[Source data]
____________________
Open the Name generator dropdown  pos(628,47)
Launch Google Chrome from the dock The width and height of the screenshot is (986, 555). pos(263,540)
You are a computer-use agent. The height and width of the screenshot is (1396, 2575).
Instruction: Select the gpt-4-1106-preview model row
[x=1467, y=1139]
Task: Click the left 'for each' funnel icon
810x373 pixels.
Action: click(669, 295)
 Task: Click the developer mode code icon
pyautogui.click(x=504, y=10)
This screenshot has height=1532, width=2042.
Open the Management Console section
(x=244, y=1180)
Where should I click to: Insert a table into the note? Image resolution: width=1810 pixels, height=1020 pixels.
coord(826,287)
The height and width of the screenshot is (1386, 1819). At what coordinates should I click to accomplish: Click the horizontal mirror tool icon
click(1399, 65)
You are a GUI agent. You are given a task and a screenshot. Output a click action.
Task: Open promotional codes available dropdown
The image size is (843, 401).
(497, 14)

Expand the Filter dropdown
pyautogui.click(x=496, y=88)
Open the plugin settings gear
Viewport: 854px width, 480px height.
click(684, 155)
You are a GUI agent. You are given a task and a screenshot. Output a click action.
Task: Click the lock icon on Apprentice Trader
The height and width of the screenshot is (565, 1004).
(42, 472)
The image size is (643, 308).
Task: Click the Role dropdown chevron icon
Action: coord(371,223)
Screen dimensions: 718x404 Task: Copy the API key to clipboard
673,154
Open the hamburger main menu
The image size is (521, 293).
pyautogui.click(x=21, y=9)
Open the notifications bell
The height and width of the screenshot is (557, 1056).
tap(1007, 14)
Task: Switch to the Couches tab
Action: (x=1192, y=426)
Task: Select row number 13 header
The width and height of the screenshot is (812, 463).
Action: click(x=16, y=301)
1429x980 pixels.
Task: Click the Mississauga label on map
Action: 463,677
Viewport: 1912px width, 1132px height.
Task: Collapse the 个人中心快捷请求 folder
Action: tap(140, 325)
____________________
Problem description
Your answer must be the data above, copied exactly from its first line through the line containing "Task: Select row number 13 header", and nothing more.

Response for this exercise
Open the Name generator dropdown  pos(628,47)
Launch Google Chrome from the dock The width and height of the screenshot is (986, 555). pos(263,540)
You are a computer-use agent. The height and width of the screenshot is (1396, 2575).
Instruction: Select the gpt-4-1106-preview model row
[x=1467, y=1139]
Task: Click the left 'for each' funnel icon
810x373 pixels.
Action: click(669, 295)
 Task: Click the developer mode code icon
pyautogui.click(x=504, y=10)
This screenshot has height=1532, width=2042.
Open the Management Console section
(x=244, y=1180)
Where should I click to: Insert a table into the note? Image resolution: width=1810 pixels, height=1020 pixels.
coord(826,287)
The height and width of the screenshot is (1386, 1819). At what coordinates should I click to accomplish: Click the horizontal mirror tool icon
click(1399, 65)
You are a GUI agent. You are given a task and a screenshot. Output a click action.
Task: Open promotional codes available dropdown
The image size is (843, 401).
(497, 14)

Expand the Filter dropdown
pyautogui.click(x=496, y=88)
Open the plugin settings gear
Viewport: 854px width, 480px height.
click(684, 155)
You are a GUI agent. You are given a task and a screenshot. Output a click action.
Task: Click the lock icon on Apprentice Trader
The height and width of the screenshot is (565, 1004).
(42, 472)
The image size is (643, 308).
Task: Click the Role dropdown chevron icon
Action: coord(371,223)
Screen dimensions: 718x404 Task: Copy the API key to clipboard
673,154
Open the hamburger main menu
The image size is (521, 293).
pyautogui.click(x=21, y=9)
Open the notifications bell
The height and width of the screenshot is (557, 1056).
tap(1007, 14)
Task: Switch to the Couches tab
Action: (x=1192, y=426)
Task: Select row number 13 header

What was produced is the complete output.